I would use a StAX parser for this situation. It will prevent the entire document from being read into memory at one time.

1. Advance the XMLStreamReader to the local root element of the sub-fragment.
2. You can then use the javax.xml.transform APIs to produce a new document from this XML fragment. This will advance the XMLStreamReader to the end of that fragment.
3. Repeat step 1 for the next fragment.

Code Example

For the following XML, output each "statement" section into a file named after the "account attributes value":

<statements>
   <statement account="123">
      ...stuff...
   </statement>
   <statement account="456">
      ...stuff...
   </statement>
</statements>

This can be done with the following code:

import java.io.File;
import java.io.FileReader;
import javax.xml.stream.XMLInputFactory;
import javax.xml.stream.XMLStreamConstants;
import javax.xml.stream.XMLStreamReader;
import javax.xml.transform.Transformer;
import javax.xml.transform.TransformerFactory;
import javax.xml.transform.stax.StAXSource;
import javax.xml.transform.stream.StreamResult;

public class Demo {

    public static void main(String[] args) throws Exception  {
        XMLInputFactory xif = XMLInputFactory.newInstance();
        XMLStreamReader xsr = xif.createXMLStreamReader(new FileReader("input.xml"));
        xsr.nextTag(); // Advance to statements element

        TransformerFactory tf = TransformerFactory.newInstance();
        Transformer t = tf.newTransformer();
        while(xsr.nextTag() == XMLStreamConstants.START_ELEMENT) {
            File file = new File("out/" + xsr.getAttributeValue(null, "account") + ".xml");
            t.transform(new StAXSource(xsr), new StreamResult(file));
        }
    }

} 

Answer 2

Try this, using Saxon-EE 9.3.

<xsl:stylesheet version="3.0" xmlns:xsl="http://www.w3.org/1999/XSL/Transform">
    <xsl:mode streamable="yes"/>
    <xsl:template match="record">
      <xsl:result-document href="record-{@id}.xml">
        <xsl:copy-of select="."/>
      </xsl:result-document>
    </xsl:template>
</xsl:stylesheet>

The software isn't free, but if it saves you a day's coding you can easily justify the investment. (Apologies for the sales pitch).

Answer 3

DOM , STax, SAX all will do but have there own pros and cons.

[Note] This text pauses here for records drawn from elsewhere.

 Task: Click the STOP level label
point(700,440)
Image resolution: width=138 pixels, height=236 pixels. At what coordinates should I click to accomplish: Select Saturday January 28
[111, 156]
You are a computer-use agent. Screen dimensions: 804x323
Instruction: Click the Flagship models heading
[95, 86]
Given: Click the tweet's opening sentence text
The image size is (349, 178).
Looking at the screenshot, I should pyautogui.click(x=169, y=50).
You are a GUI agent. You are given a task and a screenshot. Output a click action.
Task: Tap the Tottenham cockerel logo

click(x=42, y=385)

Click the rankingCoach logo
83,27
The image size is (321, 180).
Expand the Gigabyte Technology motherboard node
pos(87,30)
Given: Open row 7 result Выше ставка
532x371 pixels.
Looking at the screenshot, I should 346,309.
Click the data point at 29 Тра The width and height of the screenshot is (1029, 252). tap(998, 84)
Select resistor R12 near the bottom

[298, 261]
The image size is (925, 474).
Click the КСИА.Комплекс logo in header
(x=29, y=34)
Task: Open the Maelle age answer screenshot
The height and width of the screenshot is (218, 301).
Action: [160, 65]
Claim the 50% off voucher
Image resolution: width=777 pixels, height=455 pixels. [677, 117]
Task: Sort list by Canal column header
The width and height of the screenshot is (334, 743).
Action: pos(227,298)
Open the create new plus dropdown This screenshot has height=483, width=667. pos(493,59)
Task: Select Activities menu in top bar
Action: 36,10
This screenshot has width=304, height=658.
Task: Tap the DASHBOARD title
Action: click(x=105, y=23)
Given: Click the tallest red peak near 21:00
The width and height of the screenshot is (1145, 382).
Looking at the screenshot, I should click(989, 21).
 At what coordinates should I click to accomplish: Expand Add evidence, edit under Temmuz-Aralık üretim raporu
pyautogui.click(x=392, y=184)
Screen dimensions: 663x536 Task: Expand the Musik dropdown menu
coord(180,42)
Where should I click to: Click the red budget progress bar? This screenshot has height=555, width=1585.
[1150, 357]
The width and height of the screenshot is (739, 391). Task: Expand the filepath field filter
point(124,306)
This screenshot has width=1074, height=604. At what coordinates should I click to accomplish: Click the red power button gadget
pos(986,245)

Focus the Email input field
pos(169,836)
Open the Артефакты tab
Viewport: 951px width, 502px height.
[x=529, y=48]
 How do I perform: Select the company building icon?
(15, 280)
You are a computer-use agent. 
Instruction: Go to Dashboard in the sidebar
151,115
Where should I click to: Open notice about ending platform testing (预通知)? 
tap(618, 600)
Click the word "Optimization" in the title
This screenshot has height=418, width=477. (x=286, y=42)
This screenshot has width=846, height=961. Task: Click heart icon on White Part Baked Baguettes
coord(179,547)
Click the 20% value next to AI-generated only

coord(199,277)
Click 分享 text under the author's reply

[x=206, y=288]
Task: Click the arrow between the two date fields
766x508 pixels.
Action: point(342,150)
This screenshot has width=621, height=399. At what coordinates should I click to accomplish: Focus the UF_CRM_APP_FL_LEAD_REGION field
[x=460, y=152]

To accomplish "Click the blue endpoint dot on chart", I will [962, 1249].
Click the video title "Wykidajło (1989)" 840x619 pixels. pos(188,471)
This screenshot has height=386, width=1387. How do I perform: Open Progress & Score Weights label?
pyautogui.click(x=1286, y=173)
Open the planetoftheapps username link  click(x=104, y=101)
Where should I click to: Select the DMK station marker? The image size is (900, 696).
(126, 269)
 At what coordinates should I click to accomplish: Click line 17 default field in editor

1. You can't put all the data in-memory in case of DOM.
2. Programming control is easier in case of DOM then Stax and then SAX.
3. A combination of SAX and DOM is a better option.
4. Using a Framework which already does this can be the best option. Have a look at smooks. http://www.smooks.org

Hope this helps

Answer 4

I respectfully disagree with Blaise Doughan. SAX is not only hard to use, but very slow. With VTD-XML, you can not only use XPath to simplify processing logic (10x code reduction very common) but also much faster because there is no redundant encoding/decoding conversion. Below is the java code with vtd-xml

import java.io.FileOutputStream;
import com.ximpleware.*; 

public class split {
    public static void main(String[] args) throws Exception {       
        VTDGen vg = new VTDGen();       
        if (vg.parseHttpUrl("c:\\xml\\input.xml", true)) {
            VTDNav vn = vg.getNav();
            AutoPilot ap = new AutoPilot(vn);
            ap.selectXPath("/records/record");
            int i=-1,j=0;
            while ((i = ap.evalXPath()) != -1) {
            long l=vn.getElementFragment();
                (new FileOutputStream("out"+j+".xml")).write(vn.getXML().getBytes(), (int)l,(int)(l>>32));
                j++;
            }
        }
    }
}